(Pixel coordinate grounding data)

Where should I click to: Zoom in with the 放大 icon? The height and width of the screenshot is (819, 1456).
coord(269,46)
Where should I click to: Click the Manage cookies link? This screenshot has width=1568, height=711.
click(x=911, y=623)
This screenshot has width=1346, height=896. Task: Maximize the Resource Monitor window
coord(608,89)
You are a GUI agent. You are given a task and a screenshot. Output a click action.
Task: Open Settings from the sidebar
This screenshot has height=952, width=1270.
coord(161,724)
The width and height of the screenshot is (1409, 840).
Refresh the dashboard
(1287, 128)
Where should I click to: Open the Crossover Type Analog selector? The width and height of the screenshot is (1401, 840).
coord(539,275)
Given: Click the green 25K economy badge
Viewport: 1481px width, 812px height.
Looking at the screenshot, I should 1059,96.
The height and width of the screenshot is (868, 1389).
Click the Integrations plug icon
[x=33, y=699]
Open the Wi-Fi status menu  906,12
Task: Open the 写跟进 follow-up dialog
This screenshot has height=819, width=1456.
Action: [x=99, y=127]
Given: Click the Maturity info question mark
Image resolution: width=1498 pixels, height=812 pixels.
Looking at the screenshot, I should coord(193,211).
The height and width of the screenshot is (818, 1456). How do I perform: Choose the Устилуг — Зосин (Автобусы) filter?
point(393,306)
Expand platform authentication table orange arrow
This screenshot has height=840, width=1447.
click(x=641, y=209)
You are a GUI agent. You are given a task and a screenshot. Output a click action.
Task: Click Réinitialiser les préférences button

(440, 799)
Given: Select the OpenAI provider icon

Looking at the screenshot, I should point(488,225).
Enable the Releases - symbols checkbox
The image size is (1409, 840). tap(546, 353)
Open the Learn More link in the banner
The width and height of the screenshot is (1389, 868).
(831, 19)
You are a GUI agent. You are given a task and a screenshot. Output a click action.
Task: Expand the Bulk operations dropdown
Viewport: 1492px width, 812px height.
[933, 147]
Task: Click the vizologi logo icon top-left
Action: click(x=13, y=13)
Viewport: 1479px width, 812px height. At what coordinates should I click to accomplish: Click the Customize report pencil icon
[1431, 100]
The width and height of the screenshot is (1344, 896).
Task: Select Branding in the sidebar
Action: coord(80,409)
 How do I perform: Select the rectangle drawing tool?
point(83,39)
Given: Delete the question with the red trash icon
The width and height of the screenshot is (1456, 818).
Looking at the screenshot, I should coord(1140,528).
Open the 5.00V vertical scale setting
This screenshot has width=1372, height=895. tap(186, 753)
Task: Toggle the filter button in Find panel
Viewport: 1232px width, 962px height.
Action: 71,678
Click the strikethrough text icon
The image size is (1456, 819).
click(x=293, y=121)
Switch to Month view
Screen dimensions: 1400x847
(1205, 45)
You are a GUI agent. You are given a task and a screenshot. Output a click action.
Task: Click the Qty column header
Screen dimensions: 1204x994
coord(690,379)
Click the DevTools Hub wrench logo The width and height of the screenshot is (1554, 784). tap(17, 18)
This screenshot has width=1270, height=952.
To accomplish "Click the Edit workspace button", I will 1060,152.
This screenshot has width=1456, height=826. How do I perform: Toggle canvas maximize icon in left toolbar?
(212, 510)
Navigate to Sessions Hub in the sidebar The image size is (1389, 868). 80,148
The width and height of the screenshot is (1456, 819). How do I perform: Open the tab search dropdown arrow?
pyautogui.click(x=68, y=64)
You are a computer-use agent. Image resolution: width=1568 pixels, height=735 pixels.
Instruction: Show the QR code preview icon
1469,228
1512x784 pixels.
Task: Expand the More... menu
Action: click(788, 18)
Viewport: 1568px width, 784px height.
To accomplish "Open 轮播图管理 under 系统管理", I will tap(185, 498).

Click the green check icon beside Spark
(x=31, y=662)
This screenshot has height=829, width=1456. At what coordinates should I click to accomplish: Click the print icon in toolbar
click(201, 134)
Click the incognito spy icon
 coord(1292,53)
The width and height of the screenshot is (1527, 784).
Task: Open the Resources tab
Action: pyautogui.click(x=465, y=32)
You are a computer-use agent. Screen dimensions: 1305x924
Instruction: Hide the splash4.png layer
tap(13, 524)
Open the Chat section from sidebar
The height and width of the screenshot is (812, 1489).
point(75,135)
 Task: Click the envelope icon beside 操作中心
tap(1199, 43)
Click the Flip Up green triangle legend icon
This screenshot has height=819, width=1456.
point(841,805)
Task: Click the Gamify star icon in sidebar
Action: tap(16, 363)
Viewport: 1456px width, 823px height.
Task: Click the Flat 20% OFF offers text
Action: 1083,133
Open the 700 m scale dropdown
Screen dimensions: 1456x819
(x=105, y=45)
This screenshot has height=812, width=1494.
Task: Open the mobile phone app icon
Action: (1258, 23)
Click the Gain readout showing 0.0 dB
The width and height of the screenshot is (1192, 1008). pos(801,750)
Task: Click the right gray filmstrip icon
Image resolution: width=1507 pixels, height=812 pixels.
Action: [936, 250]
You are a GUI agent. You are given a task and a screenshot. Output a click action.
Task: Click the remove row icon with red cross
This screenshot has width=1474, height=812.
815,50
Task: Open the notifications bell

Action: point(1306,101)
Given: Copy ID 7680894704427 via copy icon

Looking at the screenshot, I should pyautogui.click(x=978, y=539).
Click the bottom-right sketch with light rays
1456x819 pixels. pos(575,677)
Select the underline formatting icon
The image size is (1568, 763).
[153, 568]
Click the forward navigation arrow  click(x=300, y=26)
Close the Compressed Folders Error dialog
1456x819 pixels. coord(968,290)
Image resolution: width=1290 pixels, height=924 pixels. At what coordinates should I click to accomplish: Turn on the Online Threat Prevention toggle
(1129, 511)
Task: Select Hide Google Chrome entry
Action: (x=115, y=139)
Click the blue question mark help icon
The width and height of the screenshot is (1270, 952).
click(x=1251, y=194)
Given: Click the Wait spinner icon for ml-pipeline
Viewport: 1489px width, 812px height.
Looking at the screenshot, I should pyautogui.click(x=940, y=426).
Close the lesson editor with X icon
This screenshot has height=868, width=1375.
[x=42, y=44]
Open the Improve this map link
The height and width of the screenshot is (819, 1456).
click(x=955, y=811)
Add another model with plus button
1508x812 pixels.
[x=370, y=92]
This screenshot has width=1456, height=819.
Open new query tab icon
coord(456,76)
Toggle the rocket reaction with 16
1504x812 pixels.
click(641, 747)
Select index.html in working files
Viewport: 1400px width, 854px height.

_Exercise prompt_: Please write out the records above once more, exactly and completely.

_Answer to the exercise_:
Where should I click to: Zoom in with the 放大 icon? The height and width of the screenshot is (819, 1456).
coord(269,46)
Where should I click to: Click the Manage cookies link? This screenshot has width=1568, height=711.
click(x=911, y=623)
This screenshot has width=1346, height=896. Task: Maximize the Resource Monitor window
coord(608,89)
You are a GUI agent. You are given a task and a screenshot. Output a click action.
Task: Open Settings from the sidebar
This screenshot has height=952, width=1270.
coord(161,724)
The width and height of the screenshot is (1409, 840).
Refresh the dashboard
(1287, 128)
Where should I click to: Open the Crossover Type Analog selector? The width and height of the screenshot is (1401, 840).
coord(539,275)
Given: Click the green 25K economy badge
Viewport: 1481px width, 812px height.
Looking at the screenshot, I should 1059,96.
The height and width of the screenshot is (868, 1389).
Click the Integrations plug icon
[x=33, y=699]
Open the Wi-Fi status menu  906,12
Task: Open the 写跟进 follow-up dialog
This screenshot has height=819, width=1456.
Action: [x=99, y=127]
Given: Click the Maturity info question mark
Image resolution: width=1498 pixels, height=812 pixels.
Looking at the screenshot, I should coord(193,211).
The height and width of the screenshot is (818, 1456). How do I perform: Choose the Устилуг — Зосин (Автобусы) filter?
point(393,306)
Expand platform authentication table orange arrow
This screenshot has height=840, width=1447.
click(x=641, y=209)
You are a GUI agent. You are given a task and a screenshot. Output a click action.
Task: Click Réinitialiser les préférences button

(440, 799)
Given: Select the OpenAI provider icon

Looking at the screenshot, I should point(488,225).
Enable the Releases - symbols checkbox
The image size is (1409, 840). tap(546, 353)
Open the Learn More link in the banner
The width and height of the screenshot is (1389, 868).
(831, 19)
You are a GUI agent. You are given a task and a screenshot. Output a click action.
Task: Expand the Bulk operations dropdown
Viewport: 1492px width, 812px height.
[933, 147]
Task: Click the vizologi logo icon top-left
Action: click(x=13, y=13)
Viewport: 1479px width, 812px height. At what coordinates should I click to accomplish: Click the Customize report pencil icon
[1431, 100]
The width and height of the screenshot is (1344, 896).
Task: Select Branding in the sidebar
Action: coord(80,409)
 How do I perform: Select the rectangle drawing tool?
point(83,39)
Given: Delete the question with the red trash icon
The width and height of the screenshot is (1456, 818).
Looking at the screenshot, I should coord(1140,528).
Open the 5.00V vertical scale setting
This screenshot has width=1372, height=895. tap(186, 753)
Task: Toggle the filter button in Find panel
Viewport: 1232px width, 962px height.
Action: 71,678
Click the strikethrough text icon
The image size is (1456, 819).
click(x=293, y=121)
Switch to Month view
Screen dimensions: 1400x847
(1205, 45)
You are a GUI agent. You are given a task and a screenshot. Output a click action.
Task: Click the Qty column header
Screen dimensions: 1204x994
coord(690,379)
Click the DevTools Hub wrench logo The width and height of the screenshot is (1554, 784). tap(17, 18)
This screenshot has width=1270, height=952.
To accomplish "Click the Edit workspace button", I will 1060,152.
This screenshot has width=1456, height=826. How do I perform: Toggle canvas maximize icon in left toolbar?
(212, 510)
Navigate to Sessions Hub in the sidebar The image size is (1389, 868). 80,148
The width and height of the screenshot is (1456, 819). How do I perform: Open the tab search dropdown arrow?
pyautogui.click(x=68, y=64)
You are a computer-use agent. Image resolution: width=1568 pixels, height=735 pixels.
Instruction: Show the QR code preview icon
1469,228
1512x784 pixels.
Task: Expand the More... menu
Action: click(788, 18)
Viewport: 1568px width, 784px height.
To accomplish "Open 轮播图管理 under 系统管理", I will tap(185, 498).

Click the green check icon beside Spark
(x=31, y=662)
This screenshot has height=829, width=1456. At what coordinates should I click to accomplish: Click the print icon in toolbar
click(201, 134)
Click the incognito spy icon
 coord(1292,53)
The width and height of the screenshot is (1527, 784).
Task: Open the Resources tab
Action: pyautogui.click(x=465, y=32)
You are a computer-use agent. Screen dimensions: 1305x924
Instruction: Hide the splash4.png layer
tap(13, 524)
Open the Chat section from sidebar
The height and width of the screenshot is (812, 1489).
point(75,135)
 Task: Click the envelope icon beside 操作中心
tap(1199, 43)
Click the Flip Up green triangle legend icon
This screenshot has height=819, width=1456.
point(841,805)
Task: Click the Gamify star icon in sidebar
Action: tap(16, 363)
Viewport: 1456px width, 823px height.
Task: Click the Flat 20% OFF offers text
Action: 1083,133
Open the 700 m scale dropdown
Screen dimensions: 1456x819
(x=105, y=45)
This screenshot has height=812, width=1494.
Task: Open the mobile phone app icon
Action: (1258, 23)
Click the Gain readout showing 0.0 dB
The width and height of the screenshot is (1192, 1008). pos(801,750)
Task: Click the right gray filmstrip icon
Image resolution: width=1507 pixels, height=812 pixels.
Action: [936, 250]
You are a GUI agent. You are given a task and a screenshot. Output a click action.
Task: Click the remove row icon with red cross
This screenshot has width=1474, height=812.
815,50
Task: Open the notifications bell

Action: point(1306,101)
Given: Copy ID 7680894704427 via copy icon

Looking at the screenshot, I should pyautogui.click(x=978, y=539).
Click the bottom-right sketch with light rays
1456x819 pixels. pos(575,677)
Select the underline formatting icon
The image size is (1568, 763).
[153, 568]
Click the forward navigation arrow  click(x=300, y=26)
Close the Compressed Folders Error dialog
1456x819 pixels. coord(968,290)
Image resolution: width=1290 pixels, height=924 pixels. At what coordinates should I click to accomplish: Turn on the Online Threat Prevention toggle
(1129, 511)
Task: Select Hide Google Chrome entry
Action: (x=115, y=139)
Click the blue question mark help icon
The width and height of the screenshot is (1270, 952).
click(x=1251, y=194)
Given: Click the Wait spinner icon for ml-pipeline
Viewport: 1489px width, 812px height.
Looking at the screenshot, I should pyautogui.click(x=940, y=426).
Close the lesson editor with X icon
This screenshot has height=868, width=1375.
[x=42, y=44]
Open the Improve this map link
The height and width of the screenshot is (819, 1456).
click(x=955, y=811)
Add another model with plus button
1508x812 pixels.
[x=370, y=92]
This screenshot has width=1456, height=819.
Open new query tab icon
coord(456,76)
Toggle the rocket reaction with 16
1504x812 pixels.
click(641, 747)
Select index.html in working files
Viewport: 1400px width, 854px height.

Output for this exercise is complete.